Письмо Томаса Карлейля*
5, Чайна Род, Чельси, 13 апреля 1855.
Dear Sir[712],
Я прочел вашу речь[713] о революционных началах и элементах в России; много в ней мощного духа и сильного таланта, она особенно поражает трагической серьезностью тона, которого нельзя не видеть и нельзя легко принять читателю, какого бы мнения он ни был о вашей программе и о вашем пророчестве России и миру.
Что касается до меня, я признаюсь, что никогда не считал, а теперь (если это возможно) еще меньше, чем прежде, надеюсь на всеобщую подачу голосов, во всех его видоизменениях. Если оно может принести что-нибудь хорошее, то это так, как воспаление в некоторых смертных болезнях. Я несравненно больше предпочитаю самый царизм или даже великий туркизм (grand turkism) – чистой анархии (а я ее такою, по несчастию, считаю), развитой парламентским красноречием, свободой книгопечатания и счетом голосов. «Ach, mein lieber Sultzer, er kennt nicht diese verdammte Rasse»[714], – сказал раз Фридрих II, и в этом он выразил печальную истину.
В вашей обширной родине, которую я всегда уважал как какое-то огромное, темное, неразгаданное дитя провидения, которого внутренний смысл еще неизвестен, но который очевидно не исполнен в наше время; она имеет талант, в котором она первенствует и который дает ей мощь, далеко превышающую другие страны, – талант, необходимый всем нациям, всем существам и беспощадно требуемый от них всех под опасением наказаний, – талант повиновения, который в других местах вышел из моды, особенно теперь. И я нисколько не сомневаюсь, что отсутствие его будет, рано или поздно, вымещено до последней копейки и принесет с собой страшное банкротство. Таково мое мрачное верование в эти революционные времена. Несмотря на наши разномыслия, я буду очень рад, если вы заедете ко мне, будучи в городе; да я и сам надеюсь как-нибудь, прогуливаясь, завернуть в вашу Чомле-Лодж и потолковать с вами о разных разностях.
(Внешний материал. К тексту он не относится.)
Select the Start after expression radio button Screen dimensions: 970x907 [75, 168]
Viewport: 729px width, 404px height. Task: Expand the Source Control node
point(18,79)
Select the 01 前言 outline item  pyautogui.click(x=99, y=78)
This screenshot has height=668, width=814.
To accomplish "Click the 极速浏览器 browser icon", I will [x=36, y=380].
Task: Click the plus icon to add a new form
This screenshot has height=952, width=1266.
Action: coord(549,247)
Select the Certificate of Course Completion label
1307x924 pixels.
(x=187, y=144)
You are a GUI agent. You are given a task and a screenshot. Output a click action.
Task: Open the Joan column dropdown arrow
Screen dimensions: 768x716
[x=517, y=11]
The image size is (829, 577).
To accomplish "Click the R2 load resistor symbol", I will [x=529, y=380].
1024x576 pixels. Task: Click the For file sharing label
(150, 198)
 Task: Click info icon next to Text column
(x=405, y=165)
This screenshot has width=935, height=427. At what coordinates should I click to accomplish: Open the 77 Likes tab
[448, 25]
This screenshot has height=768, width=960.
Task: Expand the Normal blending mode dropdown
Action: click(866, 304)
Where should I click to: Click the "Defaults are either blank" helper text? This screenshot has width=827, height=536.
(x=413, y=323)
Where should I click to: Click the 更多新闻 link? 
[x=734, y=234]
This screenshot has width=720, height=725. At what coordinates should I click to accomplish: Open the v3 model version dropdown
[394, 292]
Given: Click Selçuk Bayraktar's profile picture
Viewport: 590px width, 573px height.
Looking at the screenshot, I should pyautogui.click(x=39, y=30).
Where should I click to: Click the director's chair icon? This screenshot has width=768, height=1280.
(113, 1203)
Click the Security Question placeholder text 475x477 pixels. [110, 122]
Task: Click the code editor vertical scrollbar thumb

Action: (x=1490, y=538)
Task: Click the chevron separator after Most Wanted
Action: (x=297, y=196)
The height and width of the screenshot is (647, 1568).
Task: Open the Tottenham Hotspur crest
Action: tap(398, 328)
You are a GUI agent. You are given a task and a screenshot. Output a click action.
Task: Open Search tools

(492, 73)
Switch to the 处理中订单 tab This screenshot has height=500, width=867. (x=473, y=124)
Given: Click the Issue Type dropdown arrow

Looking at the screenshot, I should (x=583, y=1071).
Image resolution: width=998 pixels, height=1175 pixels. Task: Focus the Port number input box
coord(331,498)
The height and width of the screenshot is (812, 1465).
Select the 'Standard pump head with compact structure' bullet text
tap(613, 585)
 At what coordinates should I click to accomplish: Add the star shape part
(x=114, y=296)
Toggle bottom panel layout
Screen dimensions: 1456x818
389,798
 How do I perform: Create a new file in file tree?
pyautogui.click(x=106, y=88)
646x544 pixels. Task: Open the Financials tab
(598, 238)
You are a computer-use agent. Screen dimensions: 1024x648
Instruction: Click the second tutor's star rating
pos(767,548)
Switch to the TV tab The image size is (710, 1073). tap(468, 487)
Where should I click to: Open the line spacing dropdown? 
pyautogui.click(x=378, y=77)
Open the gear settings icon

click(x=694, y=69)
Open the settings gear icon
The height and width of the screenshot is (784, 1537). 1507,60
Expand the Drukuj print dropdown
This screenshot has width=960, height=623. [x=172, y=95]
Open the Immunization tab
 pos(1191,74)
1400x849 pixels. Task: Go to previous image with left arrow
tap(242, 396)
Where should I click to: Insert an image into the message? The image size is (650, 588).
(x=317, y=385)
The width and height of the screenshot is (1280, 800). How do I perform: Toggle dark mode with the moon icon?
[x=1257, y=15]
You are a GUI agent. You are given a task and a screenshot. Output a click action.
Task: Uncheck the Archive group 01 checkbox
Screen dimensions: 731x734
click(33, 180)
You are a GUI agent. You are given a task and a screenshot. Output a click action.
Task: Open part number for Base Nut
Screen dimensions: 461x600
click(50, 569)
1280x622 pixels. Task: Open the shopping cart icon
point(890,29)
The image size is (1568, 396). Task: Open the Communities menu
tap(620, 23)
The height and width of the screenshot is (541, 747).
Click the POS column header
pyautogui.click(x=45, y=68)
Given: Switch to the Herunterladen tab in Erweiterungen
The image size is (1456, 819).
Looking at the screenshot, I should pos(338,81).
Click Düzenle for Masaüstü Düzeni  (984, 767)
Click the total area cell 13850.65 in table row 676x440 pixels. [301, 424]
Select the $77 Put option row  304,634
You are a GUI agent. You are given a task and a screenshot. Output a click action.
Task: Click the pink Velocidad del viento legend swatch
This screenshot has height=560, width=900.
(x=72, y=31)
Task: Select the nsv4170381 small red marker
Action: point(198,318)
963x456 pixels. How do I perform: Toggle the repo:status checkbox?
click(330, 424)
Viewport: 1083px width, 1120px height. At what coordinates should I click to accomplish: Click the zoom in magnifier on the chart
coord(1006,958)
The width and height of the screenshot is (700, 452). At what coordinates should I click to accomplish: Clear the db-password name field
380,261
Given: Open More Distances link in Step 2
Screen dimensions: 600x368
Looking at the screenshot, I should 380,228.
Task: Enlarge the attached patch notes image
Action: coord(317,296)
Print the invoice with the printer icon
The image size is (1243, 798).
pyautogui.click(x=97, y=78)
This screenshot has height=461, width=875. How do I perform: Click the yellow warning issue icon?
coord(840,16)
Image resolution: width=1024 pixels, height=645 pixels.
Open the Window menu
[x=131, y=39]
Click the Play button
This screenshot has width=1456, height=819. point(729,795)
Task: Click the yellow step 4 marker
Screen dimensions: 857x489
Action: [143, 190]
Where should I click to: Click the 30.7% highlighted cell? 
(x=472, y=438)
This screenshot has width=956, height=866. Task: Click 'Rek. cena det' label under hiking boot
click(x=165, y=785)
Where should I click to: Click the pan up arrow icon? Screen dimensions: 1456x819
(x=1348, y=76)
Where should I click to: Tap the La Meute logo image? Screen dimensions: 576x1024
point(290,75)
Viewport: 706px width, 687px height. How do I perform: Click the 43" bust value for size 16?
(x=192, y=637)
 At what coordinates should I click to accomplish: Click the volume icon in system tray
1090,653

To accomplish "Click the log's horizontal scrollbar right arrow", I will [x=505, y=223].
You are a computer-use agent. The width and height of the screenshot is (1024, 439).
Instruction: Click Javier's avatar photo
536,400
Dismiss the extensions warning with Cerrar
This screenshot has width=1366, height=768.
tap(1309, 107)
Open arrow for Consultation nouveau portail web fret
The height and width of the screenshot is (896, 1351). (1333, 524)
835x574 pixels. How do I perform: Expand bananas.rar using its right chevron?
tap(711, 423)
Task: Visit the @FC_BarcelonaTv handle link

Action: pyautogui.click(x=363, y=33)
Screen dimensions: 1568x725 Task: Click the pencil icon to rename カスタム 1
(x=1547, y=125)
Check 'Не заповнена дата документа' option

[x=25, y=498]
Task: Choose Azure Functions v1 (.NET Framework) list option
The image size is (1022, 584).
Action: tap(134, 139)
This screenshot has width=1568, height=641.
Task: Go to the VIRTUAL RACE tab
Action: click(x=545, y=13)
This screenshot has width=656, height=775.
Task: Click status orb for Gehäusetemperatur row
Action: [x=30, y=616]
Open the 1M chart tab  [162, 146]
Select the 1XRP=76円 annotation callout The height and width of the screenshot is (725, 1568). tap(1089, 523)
С искренним уважением и желанием всякого добра…
Т. Карлейль[715].
Другие редакции
Часть шестая
<Глава VII>*
Немцы в эмиграции. – Руге. – Кинкель. – Марксиды. – Северо-американский обед. – Международный комитет. – Подонки эмиграции – индустриалы, ходебщики, разбойники и шпионы.Немецкая эмиграция отличалась от прочих своим тяжелым, скучным характером, бесконечными сплетнями и совершенным разъединением. У ней не было ни общей цели, ни плана. Они неопределенно хотели единства Германии, свободы Германии. Но тут не было живого, резкого стремления итальянцев. Теоретический спор и теоретические разветвления делали при личной ненависти невозможным какое б то ни было соединение. Наиумнейшие из немецких изгнанников чувствовали это.
<Глава X>
Camicia Rossa*
Запрещение митинга на Примроз-Гилле – один из самых нелепых фактов, принадлежащих к ряду невероятных промахов, ошибок, неловкостей, niaiseries[716] знаменитого россельпалмерстоновского управления. Вся их политика экспедиентов, выжиданий – когда надобно действовать, вмешательств – когда надобно выжидать, консерватизма в либеральной одежде, картонных тигров и леопардов, громких нот и тихих дел давно оказалась совершенно негодной. Без поддержки Дерби, Дизраэли и их приятелей такое управление не продержалось бы дня. Ужас попасть в беззубый торизм – хранит поддельные зубы седого вигизма. От Крымской войны, которая принесла пользу одной России, до вреда Польше и Дании, которым хотели помочь, от Conspiracy Bill до соединения обеих враждующих Америк в одном чувстве – ненависти к Англии – мало было ошибок наивнее запрещения митинга на Примроз-Гилле[717]. Неспокойная совесть правительства сказалась в излишнем усердии полиции. Если б нужно было искать доказательств министерского участия в отъезде Гарибальди, то один этот факт был бы достаточен за глаза. Ловко вывернулись государственные люди – нечего сказать.